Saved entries
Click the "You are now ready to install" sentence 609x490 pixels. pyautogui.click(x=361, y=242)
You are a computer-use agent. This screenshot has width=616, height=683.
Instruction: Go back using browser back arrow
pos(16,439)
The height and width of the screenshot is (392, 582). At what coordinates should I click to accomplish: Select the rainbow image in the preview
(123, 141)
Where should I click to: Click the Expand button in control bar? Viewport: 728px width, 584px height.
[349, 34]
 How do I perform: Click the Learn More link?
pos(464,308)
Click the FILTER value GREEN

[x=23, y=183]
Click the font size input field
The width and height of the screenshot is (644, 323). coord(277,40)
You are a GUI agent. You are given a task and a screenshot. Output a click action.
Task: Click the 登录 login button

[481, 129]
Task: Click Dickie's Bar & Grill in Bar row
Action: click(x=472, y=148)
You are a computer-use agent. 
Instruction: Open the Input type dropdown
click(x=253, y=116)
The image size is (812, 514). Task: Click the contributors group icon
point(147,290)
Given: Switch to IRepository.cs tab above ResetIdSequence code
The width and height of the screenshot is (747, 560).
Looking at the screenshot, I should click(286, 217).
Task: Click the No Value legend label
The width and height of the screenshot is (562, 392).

WHAT TO WORK ON:
Your task is to transcribe exactly the lines from the one with "How do I perform: Click the Learn More link?" through the end of the data, both included, and nothing besides.

SOLUTION FOR THIS TASK:
 How do I perform: Click the Learn More link?
pos(464,308)
Click the FILTER value GREEN

[x=23, y=183]
Click the font size input field
The width and height of the screenshot is (644, 323). coord(277,40)
You are a GUI agent. You are given a task and a screenshot. Output a click action.
Task: Click the 登录 login button

[481, 129]
Task: Click Dickie's Bar & Grill in Bar row
Action: click(x=472, y=148)
You are a computer-use agent. 
Instruction: Open the Input type dropdown
click(x=253, y=116)
The image size is (812, 514). Task: Click the contributors group icon
point(147,290)
Given: Switch to IRepository.cs tab above ResetIdSequence code
The width and height of the screenshot is (747, 560).
Looking at the screenshot, I should click(286, 217).
Task: Click the No Value legend label
The width and height of the screenshot is (562, 392).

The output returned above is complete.